To ask the Secretary of State for the Home Department, whether she has made an assessment of the potential effect of fatherlessness on gang membership by young men.
15 July 2021
We recognise the impact that family structure can have on children and young people, with research showing that a lack of support from parents can be a risk factor related to involvement in serious violence. This is why we are committed to investing in programmes of work focussed on early intervention and targeted towards young people at risk.
In March of this year, the Home Office announced its £130.5 million investment in tackling serious violent crime, with £23 million being invested in new early intervention programmes to help stop young people being drawn into violence. This includes programmes which use significant moments in a young person’s life, such as when they enter police custody or Accident and Emergency, as opportunities for trained professionals to engage and divert young people away from crime and violence.
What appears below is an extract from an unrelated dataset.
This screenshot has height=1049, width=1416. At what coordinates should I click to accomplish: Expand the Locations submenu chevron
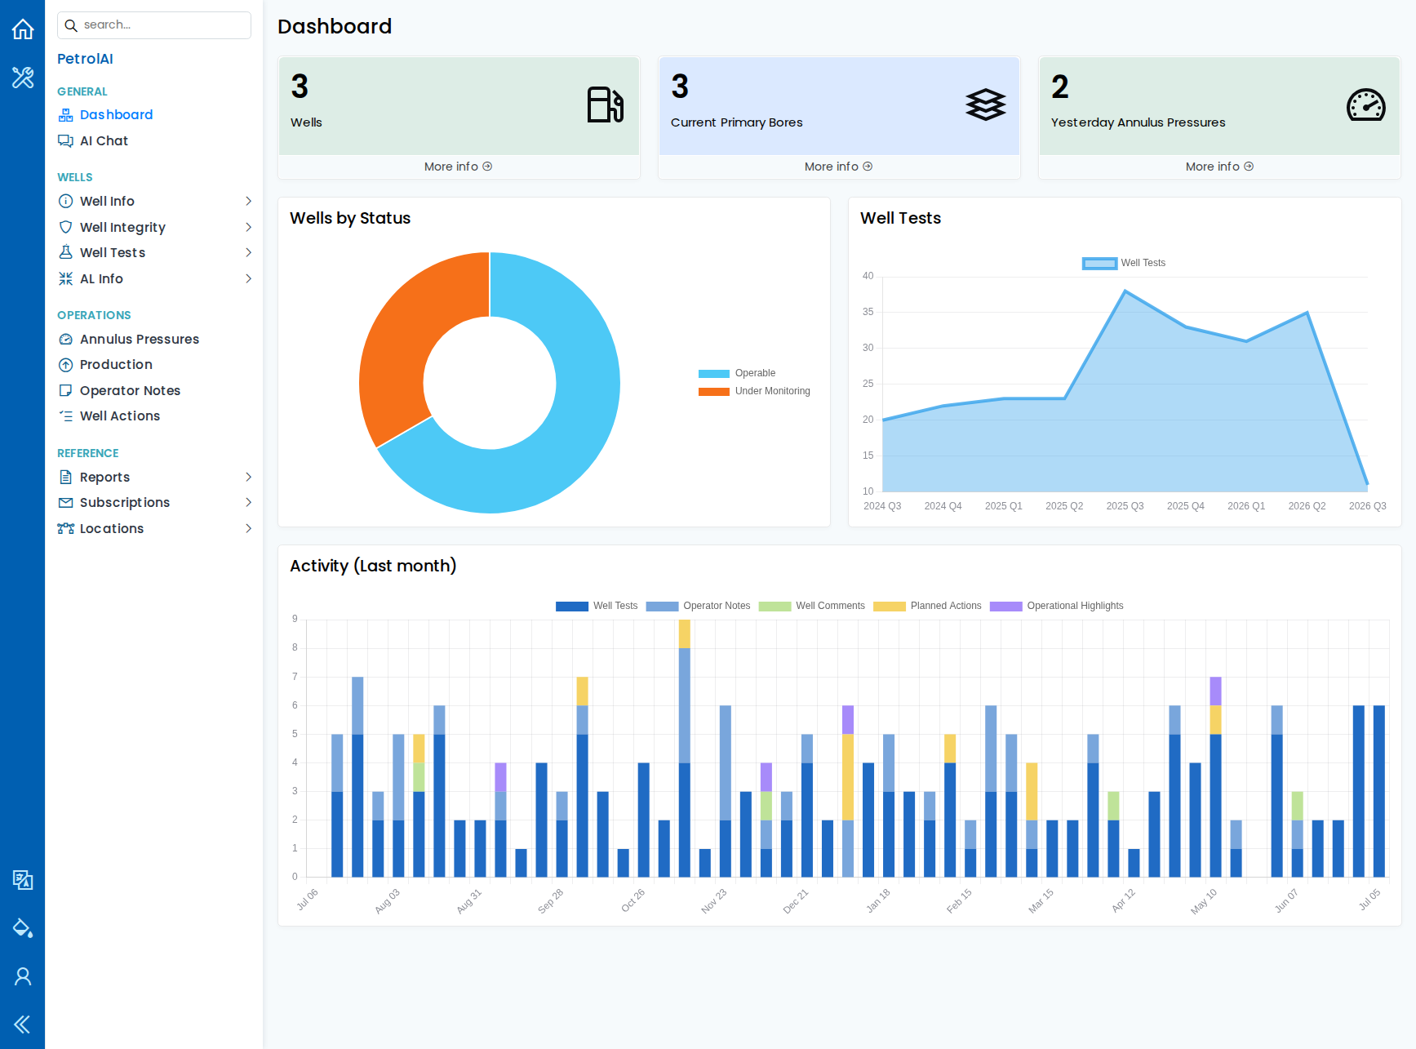(x=248, y=528)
Over the three years from 2018-2021, we have also invested a total of £105.5 million, in multi-agency Violence Reduction Units (VRUs) in the 18 areas most affected by serious violence, bringing together local partners to deliver an effective, joined up approach to tackling violent crime and its drivers.
We have also made clear that the Government is determined to crack down on the county line gangs, by funding specialist support for those affected by county lines exploitation, providing one-to-one support to under 25s and their families in the three largest county lines exporting force areas (London, West Midlands and Merseyside) to help them safely reduce and end their involvement.
In addition, we are funding Missing People’s SafeCall service which provides confidential, specialist advice and support to young people and their families/carers who are affected by county lines exploitation.